Serum Levels of Interleukin - 23 and Interleukin - 17 in Hashimoto’s Thyroiditis

• Published in: Acta endocrinologica (Bucharest, Romania : 2005) Vol. 15; no. 1; pp. 74 - 79
• Main Author: Gerenova, J
• Format: Journal Article
• Language: English
• Published: Romania Acta Endocrinologica Foundation 2019
• Subjects: Endocrine Care; Hashimoto’s thyroiditis; fibrosis; Interleukin-17; ultrasonography; Interleukin-23
• ISSN: 1841-0987; 1843-066X
• DOI: 10.4183/aeb.2019.74

Overproduction of proinflammatory cytokines plays a significant role in the pathogenesis of Hashimoto's thyroiditis (HT).

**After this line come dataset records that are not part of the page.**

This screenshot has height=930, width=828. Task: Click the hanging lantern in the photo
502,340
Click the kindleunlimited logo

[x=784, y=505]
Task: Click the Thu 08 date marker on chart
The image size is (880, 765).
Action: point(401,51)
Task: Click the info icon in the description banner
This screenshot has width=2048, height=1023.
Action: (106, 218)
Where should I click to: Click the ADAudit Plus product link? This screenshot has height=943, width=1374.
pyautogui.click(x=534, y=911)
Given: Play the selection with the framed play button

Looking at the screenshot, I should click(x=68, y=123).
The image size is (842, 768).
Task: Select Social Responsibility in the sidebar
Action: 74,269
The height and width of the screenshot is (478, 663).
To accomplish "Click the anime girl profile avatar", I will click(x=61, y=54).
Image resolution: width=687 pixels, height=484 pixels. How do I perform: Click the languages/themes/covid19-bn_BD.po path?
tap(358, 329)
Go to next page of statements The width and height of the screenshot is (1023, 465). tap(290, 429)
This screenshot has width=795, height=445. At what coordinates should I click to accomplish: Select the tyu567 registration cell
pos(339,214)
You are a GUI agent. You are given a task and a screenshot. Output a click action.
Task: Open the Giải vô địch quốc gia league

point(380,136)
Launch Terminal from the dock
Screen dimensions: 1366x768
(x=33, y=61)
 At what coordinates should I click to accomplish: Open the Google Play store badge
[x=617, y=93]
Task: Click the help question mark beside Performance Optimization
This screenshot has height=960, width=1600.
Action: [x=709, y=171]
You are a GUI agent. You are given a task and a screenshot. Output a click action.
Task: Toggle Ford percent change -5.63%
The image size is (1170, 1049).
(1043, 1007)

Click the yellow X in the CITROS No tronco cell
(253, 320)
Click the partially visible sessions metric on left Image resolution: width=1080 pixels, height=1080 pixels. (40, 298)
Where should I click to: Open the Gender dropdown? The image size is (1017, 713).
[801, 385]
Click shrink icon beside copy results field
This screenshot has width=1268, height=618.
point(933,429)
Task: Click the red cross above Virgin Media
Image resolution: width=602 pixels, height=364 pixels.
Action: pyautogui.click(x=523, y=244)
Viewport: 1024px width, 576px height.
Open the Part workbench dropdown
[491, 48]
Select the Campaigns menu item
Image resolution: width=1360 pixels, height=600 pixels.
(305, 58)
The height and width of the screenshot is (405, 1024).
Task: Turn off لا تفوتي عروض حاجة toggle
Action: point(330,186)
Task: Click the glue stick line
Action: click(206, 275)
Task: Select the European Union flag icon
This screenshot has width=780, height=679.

Recent studies revealed a prominent role of newly discovered Th17 subset in the induction of autoimmune disorders and that the signaling induced by IL-23 on Th17 cells is crucial to obtain a pathogenic and sustained phenotype. The objective of this study was to provide the involvement of interleukin IL-23/IL-17 axis in pathologic processes. Serum levels of IL-23 and IL-17 in controls and HT patients were studied in different stages of disease activity. We investigated 93 patients with HT: 33 patients with newly diagnosed euthyroid HT (Group I), 11 patients with newly diagnosed hypothyroid HT (Group II), and 49 subjects treated with Levothyroxine (Group III). Thirty healthy subjects were included as controls. Concentrations of IL-23 and IL-17 in the serum samples of patients and controls were evaluated by enzyme-linked immunosorbent assay. Serum level of IL-23 was significantly higher in all HT patients (p<0.0001) as well as in subgroups of patients in comparison with controls (p<0.01). Serum concentrations of IL-17 were statistically increased in the group of HT patients (p=0.014); the differences in IL-17 levels between groups I and III in comparison to healthy controls were also significant, but not for group II. Our results highlight the involvement of the IL-23/IL-17 axis in the development of HT and its severity. Moreover, upregulated secretion of IL-23 could be a biomarker for progression and monitoring of HT.